Subin MP Cautions Parliament
The Member of Parliament (MP) for Subin, Isaac Osei has admonished politicians in Ghana to work together for the benefit of the citizenry.
'As politicians, we must work together solely for the benefit of Ghana not for selfish interest,' he said.
The ranking member of the Parliamentary Select Committee on Foreign Affairs disclosed this on the floor of Parliament recently while speaking on the recent political instability in Burkina Faso which led to the ouster of President Blaise Campaore who led the country for 27 years.
'It is interesting to note that in all the statements made, nobody has publicly mentioned the role played by President Campaore himself in precipitating his downfall and bringing his country to the brink of chaos,' he indicated, adding that former President Campaore failed to judge the mood of his people and did not appreciate the widespread anger.
He underscored the need for public office holders in the country to be competent and accountable to the citizenry.
'Good and smart governance is the hallmark of a government which is responsible, responsive and competent so that all have the opportunity to enjoy the benefits and dividends of democracy,' he stated.

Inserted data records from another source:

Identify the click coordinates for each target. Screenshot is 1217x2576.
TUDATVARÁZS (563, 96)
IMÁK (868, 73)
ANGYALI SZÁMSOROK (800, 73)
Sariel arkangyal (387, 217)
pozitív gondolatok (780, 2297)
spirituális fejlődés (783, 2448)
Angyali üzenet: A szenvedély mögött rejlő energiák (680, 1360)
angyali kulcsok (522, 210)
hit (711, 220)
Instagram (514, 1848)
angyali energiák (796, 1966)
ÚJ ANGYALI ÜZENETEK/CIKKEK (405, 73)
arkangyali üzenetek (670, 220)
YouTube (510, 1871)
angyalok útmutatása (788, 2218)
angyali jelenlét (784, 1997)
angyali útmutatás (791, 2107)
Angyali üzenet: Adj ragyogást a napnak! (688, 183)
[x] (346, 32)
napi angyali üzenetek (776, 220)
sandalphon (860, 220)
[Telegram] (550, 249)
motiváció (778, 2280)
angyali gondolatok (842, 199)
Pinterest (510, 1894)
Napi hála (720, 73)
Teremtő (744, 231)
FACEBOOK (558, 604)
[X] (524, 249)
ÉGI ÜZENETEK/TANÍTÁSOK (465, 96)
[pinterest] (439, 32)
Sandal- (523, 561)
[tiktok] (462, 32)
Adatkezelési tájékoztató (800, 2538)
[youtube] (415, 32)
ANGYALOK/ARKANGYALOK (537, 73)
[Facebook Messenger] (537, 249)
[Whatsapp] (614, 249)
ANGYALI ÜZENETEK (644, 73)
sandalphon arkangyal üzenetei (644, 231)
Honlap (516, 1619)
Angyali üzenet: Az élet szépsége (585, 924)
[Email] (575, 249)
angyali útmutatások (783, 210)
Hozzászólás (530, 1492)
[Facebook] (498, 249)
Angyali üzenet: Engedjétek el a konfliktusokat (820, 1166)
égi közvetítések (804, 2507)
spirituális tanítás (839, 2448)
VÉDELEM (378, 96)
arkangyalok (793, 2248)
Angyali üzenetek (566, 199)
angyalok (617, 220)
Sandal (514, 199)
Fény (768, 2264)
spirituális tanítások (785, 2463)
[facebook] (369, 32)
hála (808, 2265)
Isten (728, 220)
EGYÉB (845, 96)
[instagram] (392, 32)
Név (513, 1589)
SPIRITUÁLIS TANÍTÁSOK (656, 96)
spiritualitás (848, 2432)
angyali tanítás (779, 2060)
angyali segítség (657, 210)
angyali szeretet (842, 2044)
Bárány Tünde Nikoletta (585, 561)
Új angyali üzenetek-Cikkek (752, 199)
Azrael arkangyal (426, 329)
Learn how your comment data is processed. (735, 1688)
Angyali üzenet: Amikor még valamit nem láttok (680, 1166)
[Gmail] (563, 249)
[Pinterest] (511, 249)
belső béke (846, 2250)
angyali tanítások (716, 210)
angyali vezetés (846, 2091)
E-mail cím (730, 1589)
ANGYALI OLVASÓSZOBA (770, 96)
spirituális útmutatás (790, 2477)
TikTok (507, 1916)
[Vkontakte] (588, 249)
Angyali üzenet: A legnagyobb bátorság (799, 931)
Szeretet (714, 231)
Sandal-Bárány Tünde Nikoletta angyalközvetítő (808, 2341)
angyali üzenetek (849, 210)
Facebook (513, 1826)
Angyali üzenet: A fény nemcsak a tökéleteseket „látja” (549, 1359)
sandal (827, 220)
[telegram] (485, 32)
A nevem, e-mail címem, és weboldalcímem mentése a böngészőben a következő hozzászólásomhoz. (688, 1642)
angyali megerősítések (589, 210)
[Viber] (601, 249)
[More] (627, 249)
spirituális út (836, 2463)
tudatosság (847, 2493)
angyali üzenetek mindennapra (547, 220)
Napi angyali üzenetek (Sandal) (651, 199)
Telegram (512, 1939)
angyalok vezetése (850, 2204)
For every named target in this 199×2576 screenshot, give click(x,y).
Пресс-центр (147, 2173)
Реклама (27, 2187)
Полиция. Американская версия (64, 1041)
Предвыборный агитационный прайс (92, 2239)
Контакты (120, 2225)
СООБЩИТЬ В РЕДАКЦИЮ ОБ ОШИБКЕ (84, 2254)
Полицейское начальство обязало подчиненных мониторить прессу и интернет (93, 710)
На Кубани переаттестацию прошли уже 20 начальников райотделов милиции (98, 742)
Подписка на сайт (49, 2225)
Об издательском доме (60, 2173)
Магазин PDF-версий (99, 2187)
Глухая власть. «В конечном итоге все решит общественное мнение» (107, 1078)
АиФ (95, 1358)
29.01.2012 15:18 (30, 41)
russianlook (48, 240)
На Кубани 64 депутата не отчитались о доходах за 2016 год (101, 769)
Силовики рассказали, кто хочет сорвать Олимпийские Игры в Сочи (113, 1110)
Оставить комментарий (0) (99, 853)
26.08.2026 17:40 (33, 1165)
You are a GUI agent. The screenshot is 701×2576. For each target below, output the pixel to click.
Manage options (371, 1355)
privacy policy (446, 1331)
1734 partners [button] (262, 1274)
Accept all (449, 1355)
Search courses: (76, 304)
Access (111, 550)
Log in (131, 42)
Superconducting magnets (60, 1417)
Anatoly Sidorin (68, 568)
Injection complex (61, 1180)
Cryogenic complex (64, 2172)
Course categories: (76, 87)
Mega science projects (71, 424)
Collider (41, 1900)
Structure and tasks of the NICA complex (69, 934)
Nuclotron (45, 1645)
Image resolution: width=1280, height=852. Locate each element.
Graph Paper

He noted that 'recent developments in Burkina Faso should warn all political leaders about the consequences of process tempering.'
'Mr Speaker, there are a few instructive lessons not only for Guinea Bissau, Nigeria, Togo, Guinea and Cote d'Ivoire who with Burkina Faso have elections in 2015 but also for the 2016 group, which includes Ghana,' he said, adding that 'constitutional provisions may be changed but should not be designed and tailored for the benefit of one man and his cohorts.'
He cautioned the Parliament of Ghana not to allow itself to be bullied by the Executive arm of government and stressed that 'Parliament should assert its independence and not simply be a tool to be used by the Executive.'
Hon Osei stressed the need for political leaders to willingly and peacefully relinquish power at the end of their tenure.
Leaders who pervert the constitutional mandate of the people through vote-buying and ballot stuffing, among others should know that the people's anger cannot be contained indefinitely.
'Elected officials in a democracy have no permanent tenure and political turnovers are acceptable ways of renewing and revitalizing the government of a country,' he stated, and commended the African Union (AU) for responding swiftly to the crisis in Burkina Faso.